Home / Konuk Yazarlar / Genel / “HAKSIZLIK KARŞISINDA SUSAN DİLSİZ ŞEYTANDIR”

“HAKSIZLIK KARŞISINDA SUSAN DİLSİZ ŞEYTANDIR”

HÜSEYİN EKİCİ 2.

TÜRKİYE BİRLİK PARTİSİ GENEL BAŞKANI HÜSEYİN EKİCİ’DEN BASIN VE KAMUOYUNA AÇIKLAMA

Değerli Yurtseverler;

Ülkemiz her zaman olduğu gibi büyük bir belirsizlik içindedir.

Her gün, her saat, her dakika halkımıza yeni yeni kirli bilgiler şırınga edilmekte ve yepyeni bir algı operasyonu ile vatandaşlarımız uyutulmaya devam edilmektedir.

15 Temmuz olayları nasıl sunuluyor:

15 Temmuz olayı; Asker ve sivil bir takım cin fikirli kadrolarca yapılan bir kalkışmadır. Bu kalkışmayı Asker darbe yapacaktı, bu darbe, halk sokaklara dökülerek askerin önüne ve tanklara çıkarak önletildi gibi tevatürler birilerinin kahramanlıkları ve komutanlıklarının tescili olarak sunulmaktadır. Öncelikle şu tespiti yapalım ve doğru okuyalım. Bu bir darbe değil, TSK içinde bir kalkışma hareketidir. Asıl sivil darbe bundan sonra beklenilmelidir.

Değerli Arkadaşlarım;

Biz de bu ülkede ve bu sokaklarda yaşıyoruz.

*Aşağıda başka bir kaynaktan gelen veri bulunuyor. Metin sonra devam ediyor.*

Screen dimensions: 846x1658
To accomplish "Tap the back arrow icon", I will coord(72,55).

Birinci olarak bu kalkışma gününün ilk akşamında ve halkın hareketli olduğu bir saatte yapılmış çılgınca bir delilik ve planlı olarak Türk Silahlı Kuvvetlerine vurulan bir darbedir. Ve TSK’ne itibar kaybedici bir eylemdir.

Bu kalkışma bir darbe olsa önce hükümet edenler, muhalefet parti liderleri, medya tamamen zapturapt altına alınması planlanır ve gecenin tam ortasında TSK ile topyekûn bir hareketle öncelikle sokağa çıkma yasağı ilan edilir ve yönetime el konulurdu. Meclis fesih edilir ve İhtilal öncüsü ortaya çıkar ve ikinci bir emre kadar…..emirler sıralanır ve sıkıyönetim ilan ettik denilirdi.

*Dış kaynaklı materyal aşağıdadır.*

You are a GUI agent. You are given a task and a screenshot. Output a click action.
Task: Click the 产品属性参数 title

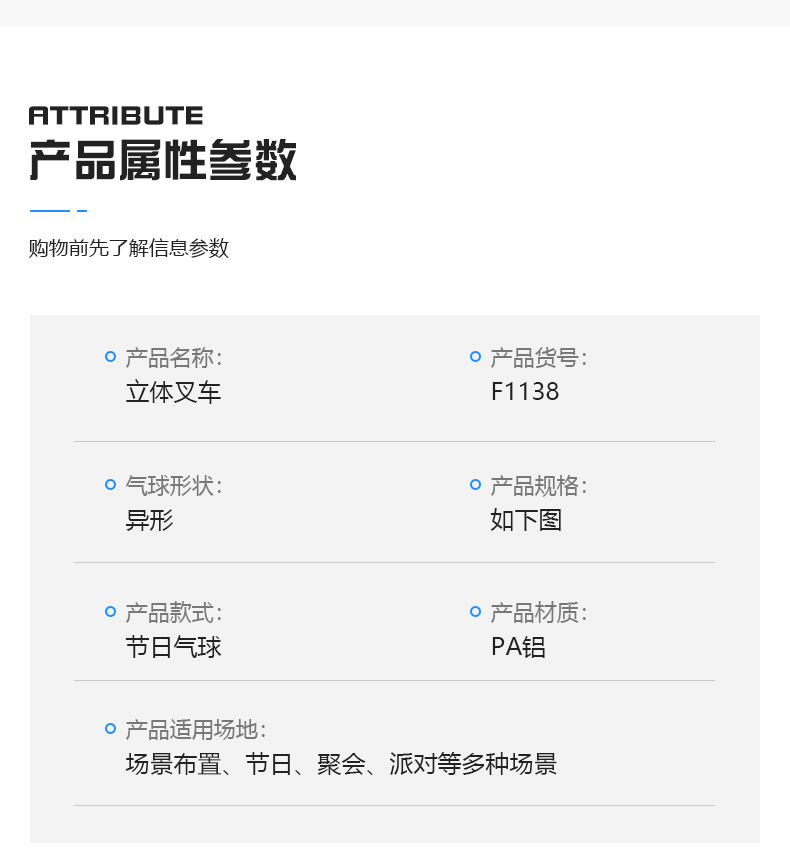pyautogui.click(x=163, y=161)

Kalkışmanın yapılış şekline bir bakar mısınız?

Üç Beç tankla yol kesiliyor; ne zaman; ilk akşam.

Uçaklar kaldırılıyor, gözlerini kestirdikleri yerleri bombalıyor veya kurşun yağdırıyorlar.

Medyada kimler konuşuyor hükümet edenlerin başları konuşuyor. Yani Cumhurbaşkanı, başbakan, bakanlar ve hatta belediye başkanları.

Kim kiminle kol kola bu günlere yürüdülerse herkes birbirini tanıyor ve aralarından su sızmıyor.

Böyle bir zırvalamayı ancak birileri yutabilir. Ama biz bunlara asla kanmayız.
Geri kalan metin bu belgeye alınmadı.